• [WHAT YOU HAVE TO DO]: Only lines that contain the word "comment" are to be returned from the data below.

Collected data entries:

*** Block opens ***

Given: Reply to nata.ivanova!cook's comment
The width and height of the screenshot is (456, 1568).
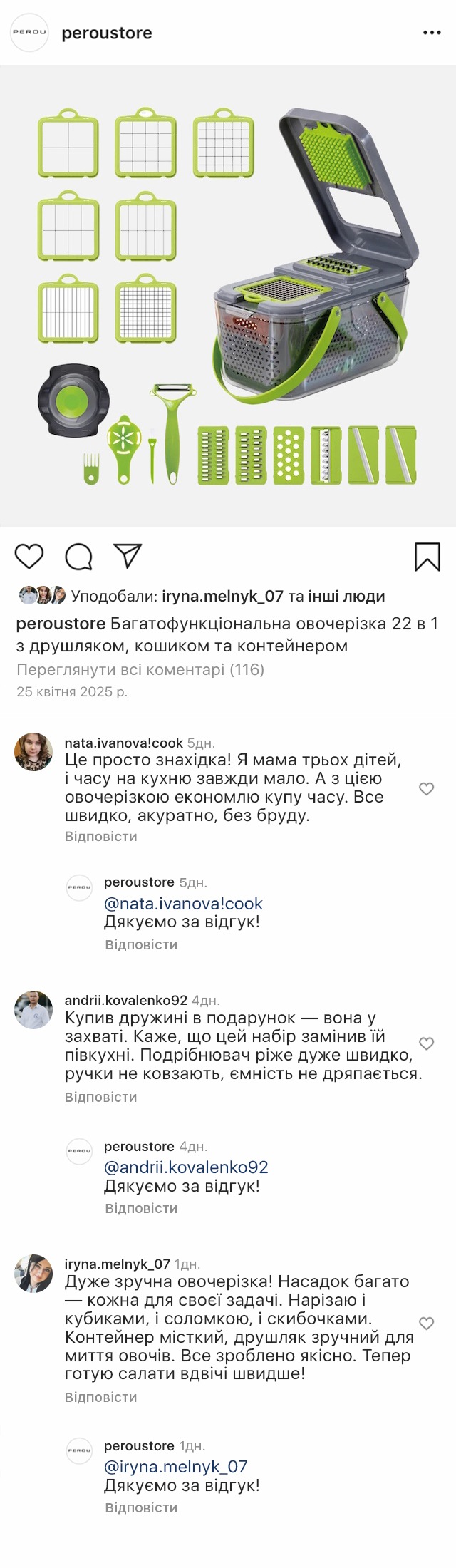Looking at the screenshot, I should 100,836.
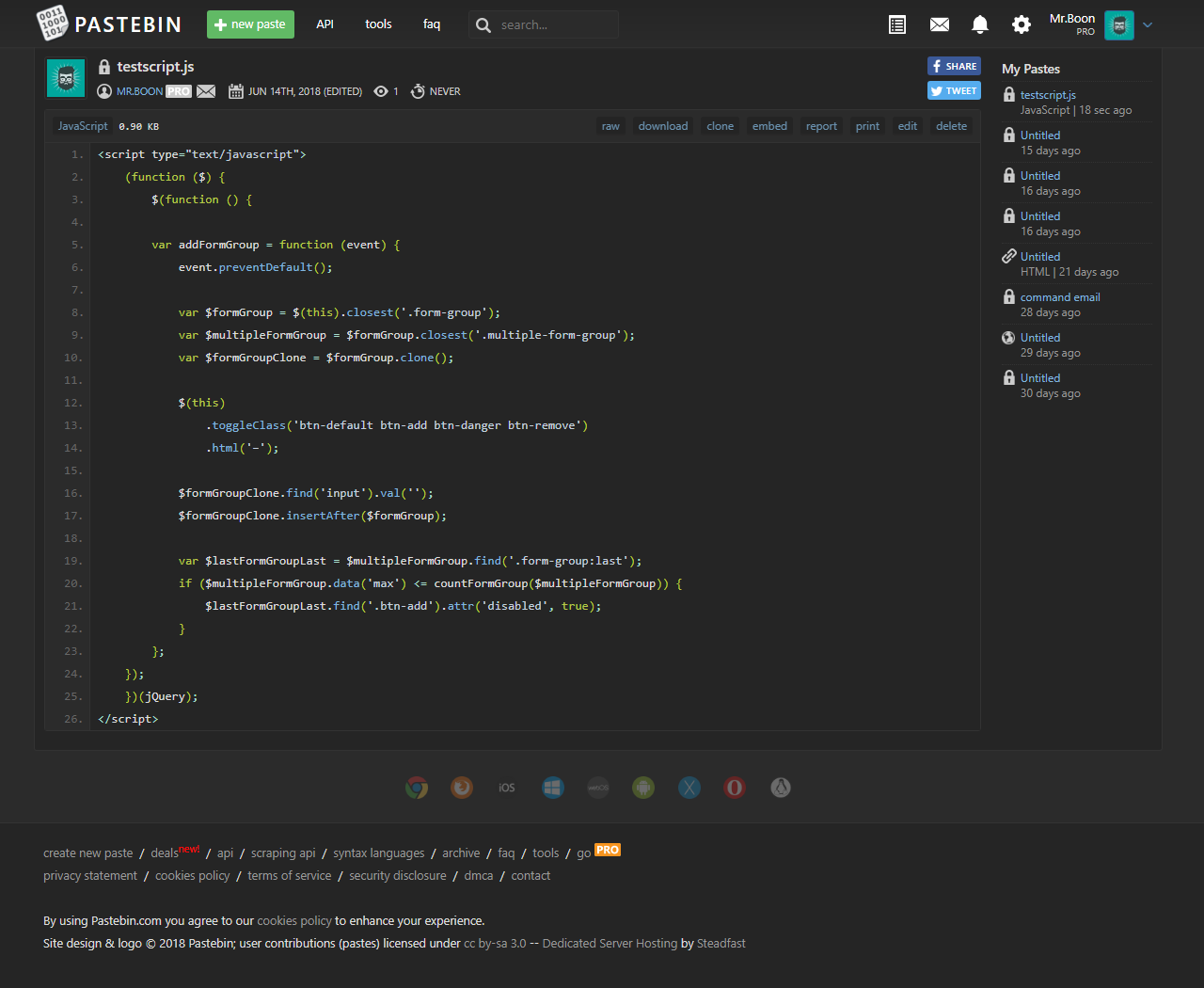Click the Chrome browser extension icon
The height and width of the screenshot is (988, 1204).
[417, 788]
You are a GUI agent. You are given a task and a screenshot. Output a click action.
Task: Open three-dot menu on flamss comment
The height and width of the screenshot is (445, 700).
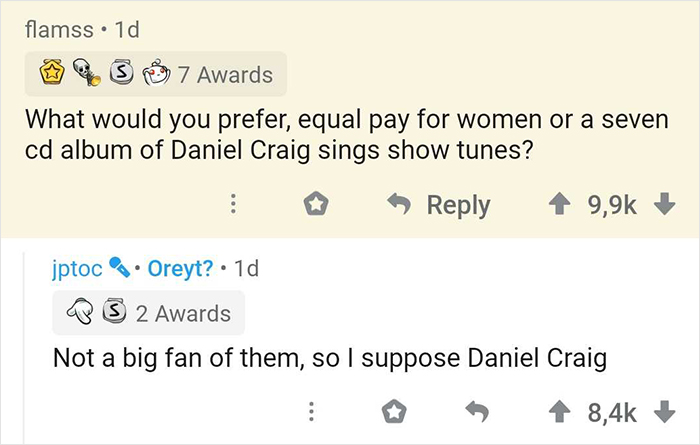click(x=234, y=205)
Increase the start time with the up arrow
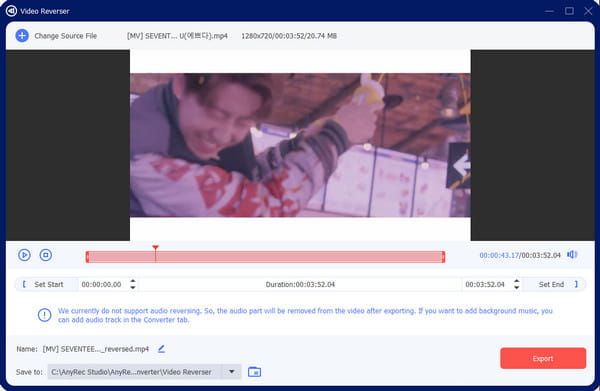The height and width of the screenshot is (391, 600). [x=133, y=281]
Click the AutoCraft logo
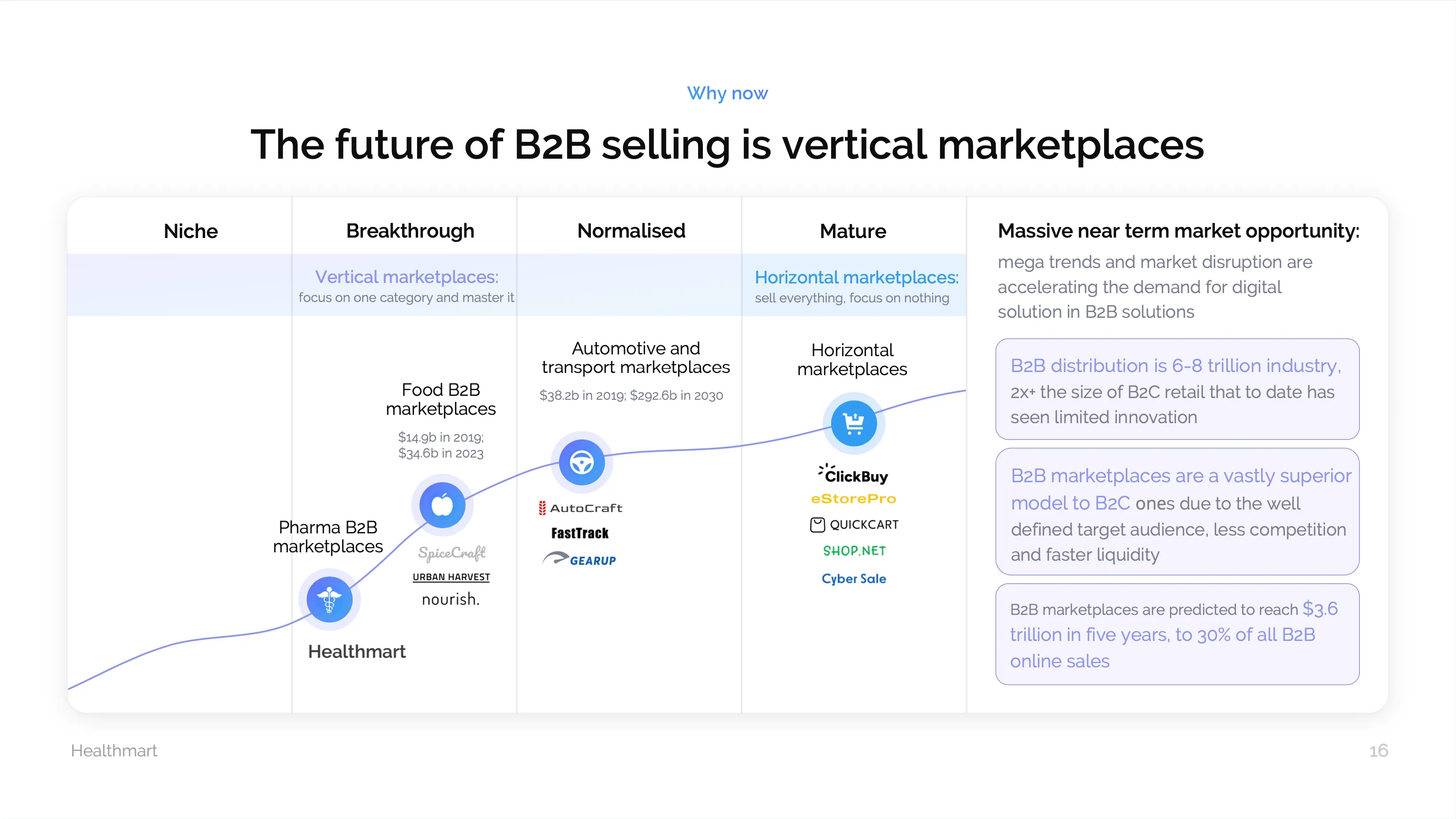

*** Block closes ***

• [PROBLEM SOLUTION]:
Given: Reply to nata.ivanova!cook's comment
Task: Open three-dot menu on flamss comment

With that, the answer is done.